Control unit (1430), it is configured to repeat to select one of described coded format；

Mixed interpolation device (1413,1414) down, it is configured to produce according to the first coded format selected by the control unit The lower mixed signal and according to the second coded format selected after first coded format by the control unit The cross compound turbine of the lower mixed signal,

Wherein, the audio coding system is configured to the signaling (S) for the coded format that output indication is currently selected and made it possible to The side information (α) of the enough parameter reconstruct that the M channel audio signals are carried out based on the lower mixed signal.

37. audio coding system according to claim 36, is configured to also to M₂Channel audio signal (R, RS, RB, TFR, TBR) encoded,

Wherein, the control unit is configured to repeat selection to the M channel audio signals and the M₂Channel audio signal is effective One of coded format,

The system also includes other coding unit, and it is communicatively coupled to the control unit, and is configured to according to by institute The coded format of control unit selection is stated to the M₂Channel audio signal is encoded.

38. a kind of computer program product, including with for any in perform claim requirement 1 to 19 and claim 23 to 35 The computer-readable medium of the instruction of method described in.
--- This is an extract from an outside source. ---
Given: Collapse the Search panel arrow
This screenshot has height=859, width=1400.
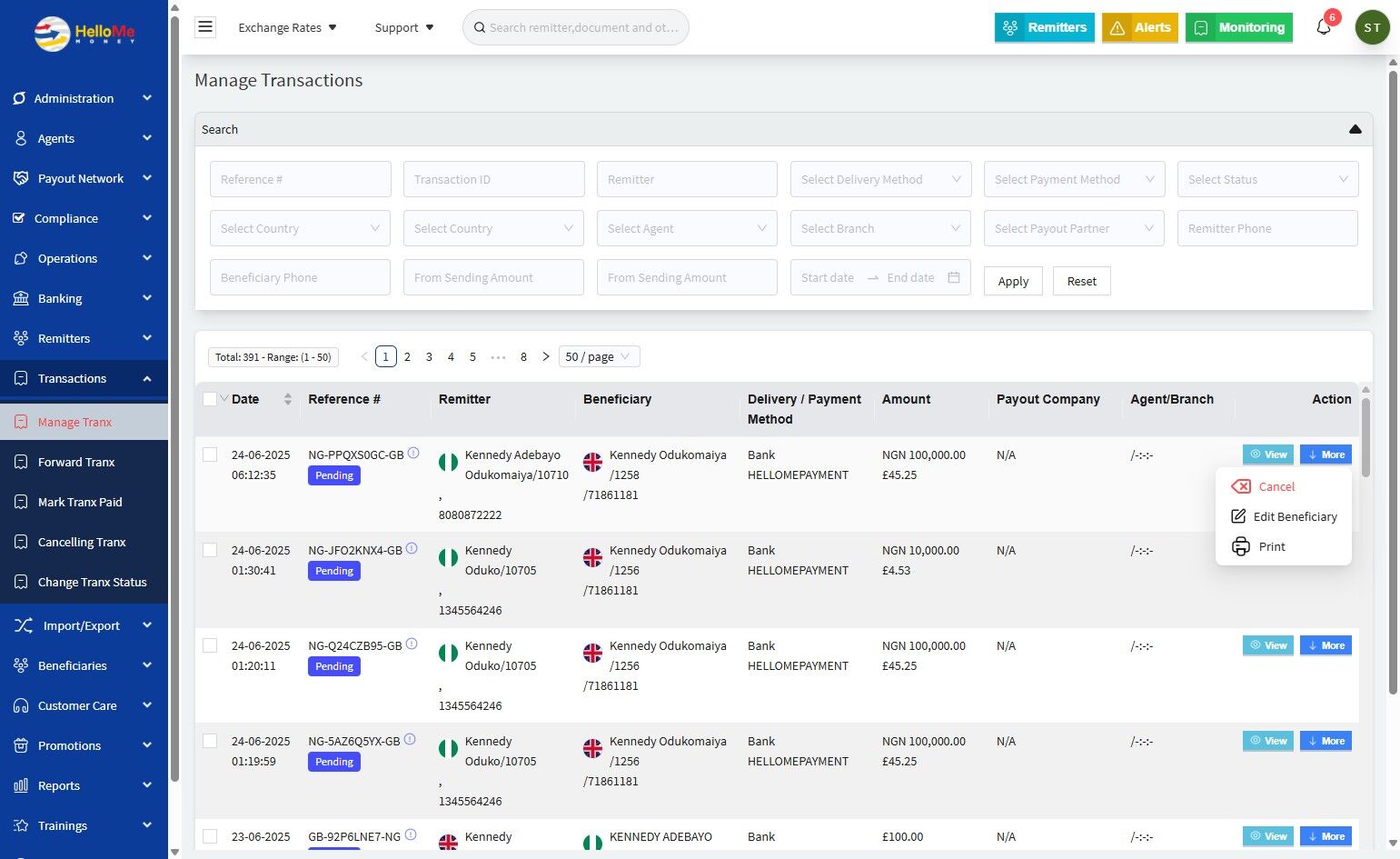Looking at the screenshot, I should 1355,129.
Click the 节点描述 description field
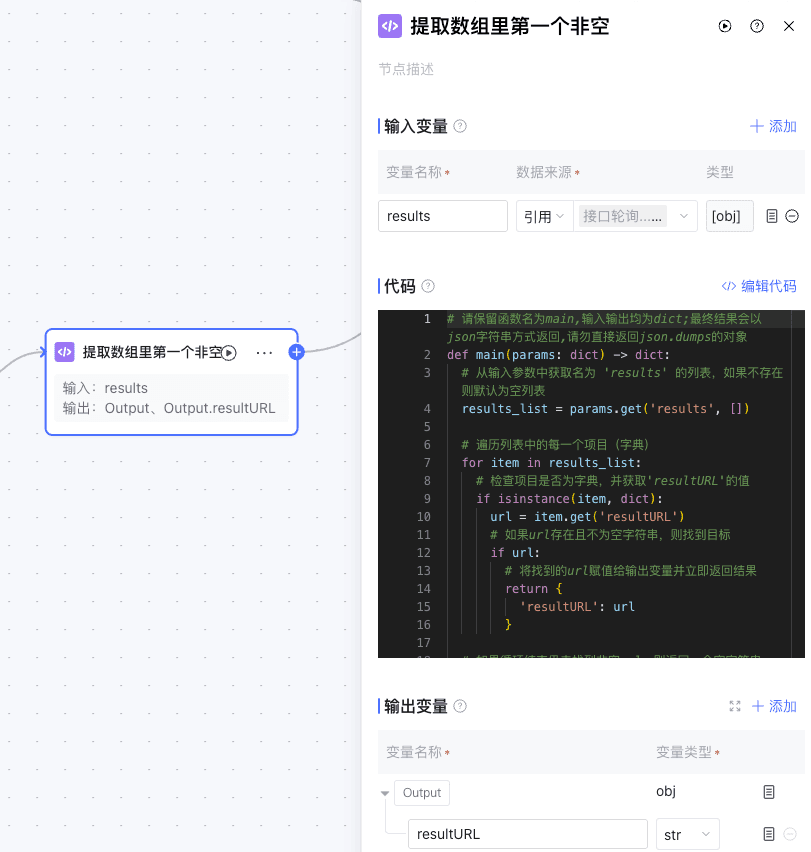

39. a kind of computer-readable medium, the computer-readable medium storage represents the information of M channel audio signals, wherein, The audio signal represents according to the one kind selected in multiple predefined coded formats, in the predefined coded format extremely Few two kinds of predefined coded formats are corresponding with each different demarcation, and the passage of the M channel audio signals is assigned in the division In corresponding first group and second group of one or more passages,

Described information includes：

Indicate the signaling (S) of coded format currently selected；

Signal (L is mixed under binary channels₁,L₂), its have with the division according to the coded format currently selected described in First group with second group of corresponding passage；And

Make it possible to carry out the side information of the parameter reconstruct of the M channel audio signals based on the lower mixed signal,

Wherein, the part of two Time Continuous of the M channel audio signals is represented according to different coded formats, and by Change section connection, wherein, lower mixed signal is compiled by the lower mixed signal of the first coded format according to selection and according to the second of selection The cross compound turbine of the lower mixed signal of code form is substituted.